(Stored dataset items)
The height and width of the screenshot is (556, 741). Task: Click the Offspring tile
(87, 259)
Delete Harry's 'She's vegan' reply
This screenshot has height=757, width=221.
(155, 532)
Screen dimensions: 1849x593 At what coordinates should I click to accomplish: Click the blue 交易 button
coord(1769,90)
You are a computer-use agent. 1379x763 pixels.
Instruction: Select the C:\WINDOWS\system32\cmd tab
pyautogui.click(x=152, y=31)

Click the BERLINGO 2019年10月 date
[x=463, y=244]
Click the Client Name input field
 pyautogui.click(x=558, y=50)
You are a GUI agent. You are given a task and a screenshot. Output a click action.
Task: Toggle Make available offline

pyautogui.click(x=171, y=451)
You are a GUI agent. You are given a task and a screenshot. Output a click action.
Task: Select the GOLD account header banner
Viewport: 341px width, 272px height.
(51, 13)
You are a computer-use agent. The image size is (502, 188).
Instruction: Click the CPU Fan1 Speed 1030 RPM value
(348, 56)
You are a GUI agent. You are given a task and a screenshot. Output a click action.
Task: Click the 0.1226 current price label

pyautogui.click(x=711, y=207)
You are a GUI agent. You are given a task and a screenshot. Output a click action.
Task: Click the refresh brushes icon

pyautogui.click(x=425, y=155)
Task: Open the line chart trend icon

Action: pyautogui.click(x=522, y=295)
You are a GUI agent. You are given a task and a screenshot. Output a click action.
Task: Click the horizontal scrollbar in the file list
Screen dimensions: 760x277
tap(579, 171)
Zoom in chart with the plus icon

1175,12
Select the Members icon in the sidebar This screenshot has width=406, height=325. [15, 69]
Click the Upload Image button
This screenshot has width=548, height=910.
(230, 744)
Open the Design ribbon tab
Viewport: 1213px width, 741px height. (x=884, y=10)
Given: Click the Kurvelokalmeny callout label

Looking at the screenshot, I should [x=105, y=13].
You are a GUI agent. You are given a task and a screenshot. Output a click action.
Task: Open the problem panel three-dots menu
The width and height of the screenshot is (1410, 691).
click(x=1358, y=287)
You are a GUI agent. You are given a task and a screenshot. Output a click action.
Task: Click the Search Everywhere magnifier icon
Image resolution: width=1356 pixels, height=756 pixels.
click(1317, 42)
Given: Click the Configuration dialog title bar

■ Instructions for the task ■
All records above are to be printed exactly, with nothing omitted.

■ Reply to the task ■
The height and width of the screenshot is (556, 741). Task: Click the Offspring tile
(87, 259)
Delete Harry's 'She's vegan' reply
This screenshot has height=757, width=221.
(155, 532)
Screen dimensions: 1849x593 At what coordinates should I click to accomplish: Click the blue 交易 button
coord(1769,90)
You are a computer-use agent. 1379x763 pixels.
Instruction: Select the C:\WINDOWS\system32\cmd tab
pyautogui.click(x=152, y=31)

Click the BERLINGO 2019年10月 date
[x=463, y=244]
Click the Client Name input field
 pyautogui.click(x=558, y=50)
You are a GUI agent. You are given a task and a screenshot. Output a click action.
Task: Toggle Make available offline

pyautogui.click(x=171, y=451)
You are a GUI agent. You are given a task and a screenshot. Output a click action.
Task: Select the GOLD account header banner
Viewport: 341px width, 272px height.
(51, 13)
You are a computer-use agent. The image size is (502, 188).
Instruction: Click the CPU Fan1 Speed 1030 RPM value
(348, 56)
You are a GUI agent. You are given a task and a screenshot. Output a click action.
Task: Click the 0.1226 current price label

pyautogui.click(x=711, y=207)
You are a GUI agent. You are given a task and a screenshot. Output a click action.
Task: Click the refresh brushes icon

pyautogui.click(x=425, y=155)
Task: Open the line chart trend icon

Action: pyautogui.click(x=522, y=295)
You are a GUI agent. You are given a task and a screenshot. Output a click action.
Task: Click the horizontal scrollbar in the file list
Screen dimensions: 760x277
tap(579, 171)
Zoom in chart with the plus icon

1175,12
Select the Members icon in the sidebar This screenshot has width=406, height=325. [15, 69]
Click the Upload Image button
This screenshot has width=548, height=910.
(230, 744)
Open the Design ribbon tab
Viewport: 1213px width, 741px height. (x=884, y=10)
Given: Click the Kurvelokalmeny callout label

Looking at the screenshot, I should [x=105, y=13].
You are a GUI agent. You are given a task and a screenshot. Output a click action.
Task: Open the problem panel three-dots menu
The width and height of the screenshot is (1410, 691).
click(x=1358, y=287)
You are a GUI agent. You are given a task and a screenshot. Output a click action.
Task: Click the Search Everywhere magnifier icon
Image resolution: width=1356 pixels, height=756 pixels.
click(1317, 42)
Given: Click the Configuration dialog title bar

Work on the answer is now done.